▶ _Task to carry out_: What follows is a set of records, each of which is to be written out exactly.

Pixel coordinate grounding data
BEGIN
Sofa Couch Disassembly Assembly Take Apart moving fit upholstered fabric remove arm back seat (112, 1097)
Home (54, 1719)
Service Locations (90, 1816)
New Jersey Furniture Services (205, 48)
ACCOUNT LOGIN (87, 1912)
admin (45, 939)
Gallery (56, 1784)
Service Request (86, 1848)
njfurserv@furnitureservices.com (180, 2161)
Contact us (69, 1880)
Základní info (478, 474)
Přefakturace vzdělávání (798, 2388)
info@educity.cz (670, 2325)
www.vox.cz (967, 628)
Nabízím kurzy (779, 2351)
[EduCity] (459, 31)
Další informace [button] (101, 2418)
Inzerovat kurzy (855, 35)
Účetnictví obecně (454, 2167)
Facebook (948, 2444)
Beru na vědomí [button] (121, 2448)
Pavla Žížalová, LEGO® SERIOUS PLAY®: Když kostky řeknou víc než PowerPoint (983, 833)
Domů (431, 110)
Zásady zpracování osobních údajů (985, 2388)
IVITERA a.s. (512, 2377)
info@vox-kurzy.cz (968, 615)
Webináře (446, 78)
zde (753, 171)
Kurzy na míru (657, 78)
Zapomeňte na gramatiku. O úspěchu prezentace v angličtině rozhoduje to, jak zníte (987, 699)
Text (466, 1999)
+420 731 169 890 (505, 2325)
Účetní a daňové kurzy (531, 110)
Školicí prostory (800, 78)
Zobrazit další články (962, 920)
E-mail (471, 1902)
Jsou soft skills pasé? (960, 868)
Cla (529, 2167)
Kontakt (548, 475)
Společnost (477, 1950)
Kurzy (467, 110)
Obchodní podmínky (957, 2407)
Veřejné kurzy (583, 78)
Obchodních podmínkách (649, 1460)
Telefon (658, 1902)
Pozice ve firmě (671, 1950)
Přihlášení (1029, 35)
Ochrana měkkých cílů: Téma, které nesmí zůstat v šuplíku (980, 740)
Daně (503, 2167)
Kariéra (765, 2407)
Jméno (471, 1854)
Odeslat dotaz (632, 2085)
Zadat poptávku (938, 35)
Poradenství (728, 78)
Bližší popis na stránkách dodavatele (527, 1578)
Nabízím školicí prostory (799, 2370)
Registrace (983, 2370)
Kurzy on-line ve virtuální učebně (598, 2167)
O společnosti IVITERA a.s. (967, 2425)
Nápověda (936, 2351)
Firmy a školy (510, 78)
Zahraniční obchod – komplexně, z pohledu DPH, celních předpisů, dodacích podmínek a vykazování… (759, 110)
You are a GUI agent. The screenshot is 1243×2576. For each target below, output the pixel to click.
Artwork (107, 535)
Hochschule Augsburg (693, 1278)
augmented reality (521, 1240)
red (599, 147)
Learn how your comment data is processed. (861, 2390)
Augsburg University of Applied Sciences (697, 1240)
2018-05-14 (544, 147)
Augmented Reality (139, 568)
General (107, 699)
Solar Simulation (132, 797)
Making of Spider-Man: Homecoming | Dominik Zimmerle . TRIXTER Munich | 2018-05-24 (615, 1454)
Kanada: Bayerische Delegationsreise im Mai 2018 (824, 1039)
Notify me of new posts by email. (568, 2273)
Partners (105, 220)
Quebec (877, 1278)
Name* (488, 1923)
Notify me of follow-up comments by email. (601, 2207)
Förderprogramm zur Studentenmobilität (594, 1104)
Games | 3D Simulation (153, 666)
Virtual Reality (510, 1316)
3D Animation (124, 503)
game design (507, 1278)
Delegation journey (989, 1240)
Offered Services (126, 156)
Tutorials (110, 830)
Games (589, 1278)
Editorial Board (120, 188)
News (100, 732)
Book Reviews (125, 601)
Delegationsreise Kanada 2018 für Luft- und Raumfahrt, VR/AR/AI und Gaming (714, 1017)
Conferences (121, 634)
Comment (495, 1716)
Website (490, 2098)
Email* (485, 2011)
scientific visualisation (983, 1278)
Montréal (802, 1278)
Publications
END
▶ _Exercise output_:
Sofa Couch Disassembly Assembly Take Apart moving fit upholstered fabric remove arm back seat (112, 1097)
Home (54, 1719)
Service Locations (90, 1816)
New Jersey Furniture Services (205, 48)
ACCOUNT LOGIN (87, 1912)
admin (45, 939)
Gallery (56, 1784)
Service Request (86, 1848)
njfurserv@furnitureservices.com (180, 2161)
Contact us (69, 1880)
Základní info (478, 474)
Přefakturace vzdělávání (798, 2388)
info@educity.cz (670, 2325)
www.vox.cz (967, 628)
Nabízím kurzy (779, 2351)
[EduCity] (459, 31)
Další informace [button] (101, 2418)
Inzerovat kurzy (855, 35)
Účetnictví obecně (454, 2167)
Facebook (948, 2444)
Beru na vědomí [button] (121, 2448)
Pavla Žížalová, LEGO® SERIOUS PLAY®: Když kostky řeknou víc než PowerPoint (983, 833)
Domů (431, 110)
Zásady zpracování osobních údajů (985, 2388)
IVITERA a.s. (512, 2377)
info@vox-kurzy.cz (968, 615)
Webináře (446, 78)
zde (753, 171)
Kurzy na míru (657, 78)
Zapomeňte na gramatiku. O úspěchu prezentace v angličtině rozhoduje to, jak zníte (987, 699)
Text (466, 1999)
+420 731 169 890 (505, 2325)
Účetní a daňové kurzy (531, 110)
Školicí prostory (800, 78)
Zobrazit další články (962, 920)
E-mail (471, 1902)
Jsou soft skills pasé? (960, 868)
Cla (529, 2167)
Kontakt (548, 475)
Společnost (477, 1950)
Kurzy (467, 110)
Obchodní podmínky (957, 2407)
Veřejné kurzy (583, 78)
Obchodních podmínkách (649, 1460)
Telefon (658, 1902)
Pozice ve firmě (671, 1950)
Přihlášení (1029, 35)
Ochrana měkkých cílů: Téma, které nesmí zůstat v šuplíku (980, 740)
Daně (503, 2167)
Kariéra (765, 2407)
Jméno (471, 1854)
Odeslat dotaz (632, 2085)
Zadat poptávku (938, 35)
Poradenství (728, 78)
Bližší popis na stránkách dodavatele (527, 1578)
Nabízím školicí prostory (799, 2370)
Registrace (983, 2370)
Kurzy on-line ve virtuální učebně (598, 2167)
O společnosti IVITERA a.s. (967, 2425)
Nápověda (936, 2351)
Firmy a školy (510, 78)
Zahraniční obchod – komplexně, z pohledu DPH, celních předpisů, dodacích podmínek a vykazování… (759, 110)
You are a GUI agent. The screenshot is 1243×2576. For each target below, output the pixel to click.
Artwork (107, 535)
Hochschule Augsburg (693, 1278)
augmented reality (521, 1240)
red (599, 147)
Learn how your comment data is processed. (861, 2390)
Augsburg University of Applied Sciences (697, 1240)
2018-05-14 (544, 147)
Augmented Reality (139, 568)
General (107, 699)
Solar Simulation (132, 797)
Making of Spider-Man: Homecoming | Dominik Zimmerle . TRIXTER Munich | 2018-05-24 (615, 1454)
Kanada: Bayerische Delegationsreise im Mai 2018 (824, 1039)
Notify me of new posts by email. (568, 2273)
Partners (105, 220)
Quebec (877, 1278)
Name* (488, 1923)
Notify me of follow-up comments by email. (601, 2207)
Förderprogramm zur Studentenmobilität (594, 1104)
Games | 3D Simulation (153, 666)
Virtual Reality (510, 1316)
3D Animation (124, 503)
game design (507, 1278)
Delegation journey (989, 1240)
Offered Services (126, 156)
Tutorials (110, 830)
Games (589, 1278)
Editorial Board (120, 188)
News (100, 732)
Book Reviews (125, 601)
Delegationsreise Kanada 2018 für Luft- und Raumfahrt, VR/AR/AI und Gaming (714, 1017)
Conferences (121, 634)
Comment (495, 1716)
Website (490, 2098)
Email* (485, 2011)
scientific visualisation (983, 1278)
Montréal (802, 1278)
Publications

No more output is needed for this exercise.